**Directions for this task**
Print the records below exactly, leaving out nothing.

**Dataset records**
☆ ☆ ☆ ☆ ☆

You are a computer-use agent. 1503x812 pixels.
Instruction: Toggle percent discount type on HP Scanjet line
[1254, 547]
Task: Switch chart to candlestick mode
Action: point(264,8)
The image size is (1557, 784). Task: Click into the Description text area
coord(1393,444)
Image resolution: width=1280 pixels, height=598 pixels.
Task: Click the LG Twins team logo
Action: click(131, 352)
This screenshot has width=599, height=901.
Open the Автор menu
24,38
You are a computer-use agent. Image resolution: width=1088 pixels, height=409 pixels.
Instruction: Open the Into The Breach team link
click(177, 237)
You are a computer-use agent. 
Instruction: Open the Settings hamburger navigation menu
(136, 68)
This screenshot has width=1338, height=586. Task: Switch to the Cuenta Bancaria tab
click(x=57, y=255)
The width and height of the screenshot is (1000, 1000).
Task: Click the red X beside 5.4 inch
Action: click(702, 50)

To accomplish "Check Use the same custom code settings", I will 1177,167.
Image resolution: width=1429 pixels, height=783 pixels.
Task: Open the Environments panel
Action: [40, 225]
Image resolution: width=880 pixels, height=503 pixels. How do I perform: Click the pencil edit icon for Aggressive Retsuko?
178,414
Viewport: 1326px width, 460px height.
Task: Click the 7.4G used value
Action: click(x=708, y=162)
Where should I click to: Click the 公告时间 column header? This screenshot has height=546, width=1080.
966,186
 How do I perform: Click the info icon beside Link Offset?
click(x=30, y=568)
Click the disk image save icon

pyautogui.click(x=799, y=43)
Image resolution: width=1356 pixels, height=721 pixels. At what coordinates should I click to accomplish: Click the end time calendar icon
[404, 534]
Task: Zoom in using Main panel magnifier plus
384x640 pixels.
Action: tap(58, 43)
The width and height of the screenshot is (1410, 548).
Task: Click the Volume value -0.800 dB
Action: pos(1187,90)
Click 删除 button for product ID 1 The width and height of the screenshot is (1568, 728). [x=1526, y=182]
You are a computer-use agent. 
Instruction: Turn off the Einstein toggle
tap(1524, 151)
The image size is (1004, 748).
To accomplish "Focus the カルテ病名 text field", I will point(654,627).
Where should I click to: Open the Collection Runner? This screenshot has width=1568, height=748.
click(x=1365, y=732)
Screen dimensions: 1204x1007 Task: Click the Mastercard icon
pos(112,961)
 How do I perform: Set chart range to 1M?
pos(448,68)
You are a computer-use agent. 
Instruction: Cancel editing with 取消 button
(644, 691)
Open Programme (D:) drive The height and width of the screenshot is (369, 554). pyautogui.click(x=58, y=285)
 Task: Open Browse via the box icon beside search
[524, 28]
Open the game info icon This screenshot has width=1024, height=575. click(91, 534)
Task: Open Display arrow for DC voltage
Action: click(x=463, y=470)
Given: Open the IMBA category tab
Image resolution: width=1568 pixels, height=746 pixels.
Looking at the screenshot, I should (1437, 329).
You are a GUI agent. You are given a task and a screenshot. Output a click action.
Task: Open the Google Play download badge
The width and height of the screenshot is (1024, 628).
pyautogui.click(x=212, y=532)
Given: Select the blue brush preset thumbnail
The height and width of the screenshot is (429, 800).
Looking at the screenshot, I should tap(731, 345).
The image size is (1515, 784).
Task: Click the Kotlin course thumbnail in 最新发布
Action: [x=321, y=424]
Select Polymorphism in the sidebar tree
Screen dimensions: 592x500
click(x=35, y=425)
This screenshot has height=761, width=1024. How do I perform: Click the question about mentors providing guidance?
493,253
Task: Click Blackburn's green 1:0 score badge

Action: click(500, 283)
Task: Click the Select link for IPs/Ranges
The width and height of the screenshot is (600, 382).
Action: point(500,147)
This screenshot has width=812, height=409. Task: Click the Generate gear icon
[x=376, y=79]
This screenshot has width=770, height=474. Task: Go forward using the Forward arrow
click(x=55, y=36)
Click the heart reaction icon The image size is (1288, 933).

☆ ☆ ☆ ☆ ☆

**Result of this exercise**
You are a computer-use agent. 1503x812 pixels.
Instruction: Toggle percent discount type on HP Scanjet line
[1254, 547]
Task: Switch chart to candlestick mode
Action: point(264,8)
The image size is (1557, 784). Task: Click into the Description text area
coord(1393,444)
Image resolution: width=1280 pixels, height=598 pixels.
Task: Click the LG Twins team logo
Action: click(131, 352)
This screenshot has width=599, height=901.
Open the Автор menu
24,38
You are a computer-use agent. Image resolution: width=1088 pixels, height=409 pixels.
Instruction: Open the Into The Breach team link
click(177, 237)
You are a computer-use agent. 
Instruction: Open the Settings hamburger navigation menu
(136, 68)
This screenshot has width=1338, height=586. Task: Switch to the Cuenta Bancaria tab
click(x=57, y=255)
The width and height of the screenshot is (1000, 1000).
Task: Click the red X beside 5.4 inch
Action: click(702, 50)

To accomplish "Check Use the same custom code settings", I will 1177,167.
Image resolution: width=1429 pixels, height=783 pixels.
Task: Open the Environments panel
Action: [40, 225]
Image resolution: width=880 pixels, height=503 pixels. How do I perform: Click the pencil edit icon for Aggressive Retsuko?
178,414
Viewport: 1326px width, 460px height.
Task: Click the 7.4G used value
Action: click(x=708, y=162)
Where should I click to: Click the 公告时间 column header? This screenshot has height=546, width=1080.
966,186
 How do I perform: Click the info icon beside Link Offset?
click(x=30, y=568)
Click the disk image save icon

pyautogui.click(x=799, y=43)
Image resolution: width=1356 pixels, height=721 pixels. At what coordinates should I click to accomplish: Click the end time calendar icon
[404, 534]
Task: Zoom in using Main panel magnifier plus
384x640 pixels.
Action: tap(58, 43)
The width and height of the screenshot is (1410, 548).
Task: Click the Volume value -0.800 dB
Action: pos(1187,90)
Click 删除 button for product ID 1 The width and height of the screenshot is (1568, 728). [x=1526, y=182]
You are a computer-use agent. 
Instruction: Turn off the Einstein toggle
tap(1524, 151)
The image size is (1004, 748).
To accomplish "Focus the カルテ病名 text field", I will point(654,627).
Where should I click to: Open the Collection Runner? This screenshot has width=1568, height=748.
click(x=1365, y=732)
Screen dimensions: 1204x1007 Task: Click the Mastercard icon
pos(112,961)
 How do I perform: Set chart range to 1M?
pos(448,68)
You are a computer-use agent. 
Instruction: Cancel editing with 取消 button
(644, 691)
Open Programme (D:) drive The height and width of the screenshot is (369, 554). pyautogui.click(x=58, y=285)
 Task: Open Browse via the box icon beside search
[524, 28]
Open the game info icon This screenshot has width=1024, height=575. click(91, 534)
Task: Open Display arrow for DC voltage
Action: click(x=463, y=470)
Given: Open the IMBA category tab
Image resolution: width=1568 pixels, height=746 pixels.
Looking at the screenshot, I should (1437, 329).
You are a GUI agent. You are given a task and a screenshot. Output a click action.
Task: Open the Google Play download badge
The width and height of the screenshot is (1024, 628).
pyautogui.click(x=212, y=532)
Given: Select the blue brush preset thumbnail
The height and width of the screenshot is (429, 800).
Looking at the screenshot, I should tap(731, 345).
The image size is (1515, 784).
Task: Click the Kotlin course thumbnail in 最新发布
Action: [x=321, y=424]
Select Polymorphism in the sidebar tree
Screen dimensions: 592x500
click(x=35, y=425)
This screenshot has height=761, width=1024. How do I perform: Click the question about mentors providing guidance?
493,253
Task: Click Blackburn's green 1:0 score badge

Action: click(500, 283)
Task: Click the Select link for IPs/Ranges
The width and height of the screenshot is (600, 382).
Action: point(500,147)
This screenshot has width=812, height=409. Task: Click the Generate gear icon
[x=376, y=79]
This screenshot has width=770, height=474. Task: Go forward using the Forward arrow
click(x=55, y=36)
Click the heart reaction icon The image size is (1288, 933).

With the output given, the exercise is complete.